I ask you in tonight’s service to pray for me that I may love genuinely in the spirit of the messages of St. Paul and Mother Teresa of Calcutta which, first of all, means being a person who knows he is truly loved by God, day in and day out. I can only share with others what I have experienced personally myself — God’s great love for me.

Pray for me that I may love others genuinely as the Lord has loved me. The third virtue, hope, connects faith and love. Holding the light of Christ up to shine brightly to the world means, I believe, to hope joyfully. Hope is the great theological virtue and grace needed so much by young and old today as we move into the Third Millennium of Christianity.

Hope is the motto of the Coat of Arms I chose for my ministry: “Rejoicing in Hope.” I lifted those words from the text of Romans 12:12: “Rejoice in hope, endure in affliction, persevere in prayer.” I found those words in the reading from evening prayer of the service on July 13 when I was first introduced as the new Bishop of Charleston.

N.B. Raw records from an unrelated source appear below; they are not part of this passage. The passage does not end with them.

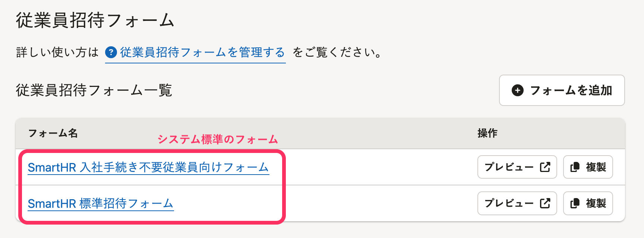This screenshot has height=238, width=644.
Task: Click copy icon in 入社手続き不要従業員向けフォーム row
Action: pyautogui.click(x=575, y=167)
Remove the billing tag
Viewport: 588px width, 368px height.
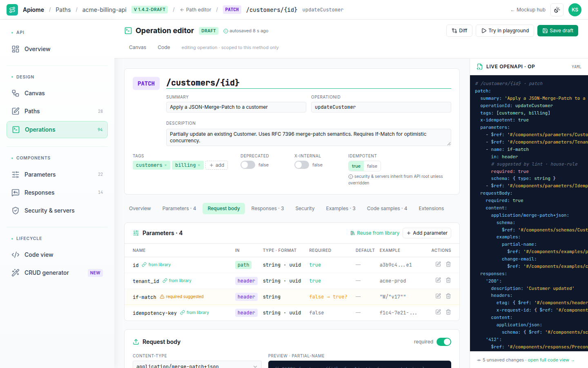coord(199,165)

The Jerusalem Bible translates the Greek words this way: “If you have hope, this will make you cheerful,” which is probably what St. Paul had in mind. If we have hope, we will be cheerful people. We will display a cheerful disposition. The light of Jesus Christ will shine through us. You and I will radiate Christ. We will be a visible light, leading people to Christ. We will be a lighthouse. Christ will be visible in and through us.

I think of one example of this kind of joyful hope, and I will conclude with this brief illustration of such a radiant and cheerful kind of hope. It’s in the form of a person, and her name is Geraldine Ferguson. She was a housekeeper at the rectory of the Cathedral in St. Augustine until her death a few years ago. She cleaned our floors. She cleaned our washbowls. She cleaned our toilets; and always, always she did it with a smile on her face. The most menial and difficult tasks, she always did with good cheer. One day she got the sad news that she had terminal cancer, and there was nothing that modern medicine could do to save her. Gerry took the news with the same good cheer she had when cleaning floors and washbowls and toilets. Gerry had hope in her heart and a cheerful disposition in her soul, even then.

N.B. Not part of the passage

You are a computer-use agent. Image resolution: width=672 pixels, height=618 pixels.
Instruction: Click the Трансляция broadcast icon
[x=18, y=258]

I asked her about her attitude in the face of death, and she said: “Father, I always knew one day I would die. And I would live my life with the same disposition.” And that she did. She said, “when I pray I take my problems to the Lord and leave them there. When some people pray, they take their problems to the Lord and bring them back with them. I leave them there.” Gerry Ferguson is the kind of person who embodies the message I choose for my motto: “Rejoicing in Hope.” She lived that message to the day of her death. I pray God gives me the grace to live it until mine. If I do, like Gerry, I will be holding up for all to see the Light of Christ, who is my joy and my life. I will be what Jesus meant me as a bishop to be, an ambassador of the light and joy and hope of Jesus Christ to all the world.

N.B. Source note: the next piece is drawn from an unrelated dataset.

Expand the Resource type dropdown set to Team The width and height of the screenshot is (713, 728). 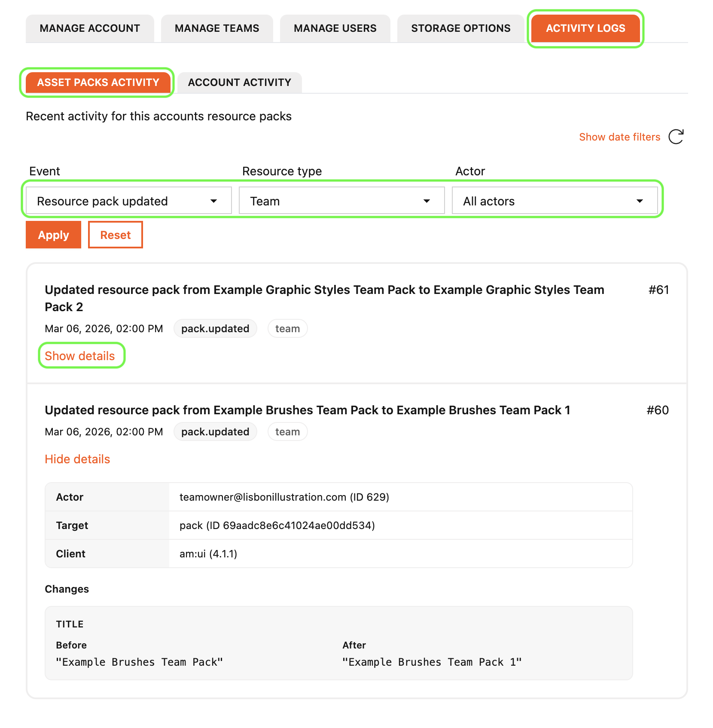pos(341,201)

Pray for me, my friends, that I will share always the light of Christ in my days as bishop of the Diocese of Charleston, because the Lord nourishes me through sacramental grace with the great virtues of faith, hope and love. May those who are struggling, hurting and lost, those who are the last and the least, especially those, may they be able to believe firmly, to hope joyfully, and love genuinely because God has helped you and me not to hide his light under a bushel basket, but hold it up for all to see.

May your light shine, Lord Jesus, through the great priests, religious, and laity of the Diocese of Charleston! And with your grace, may it shine through me.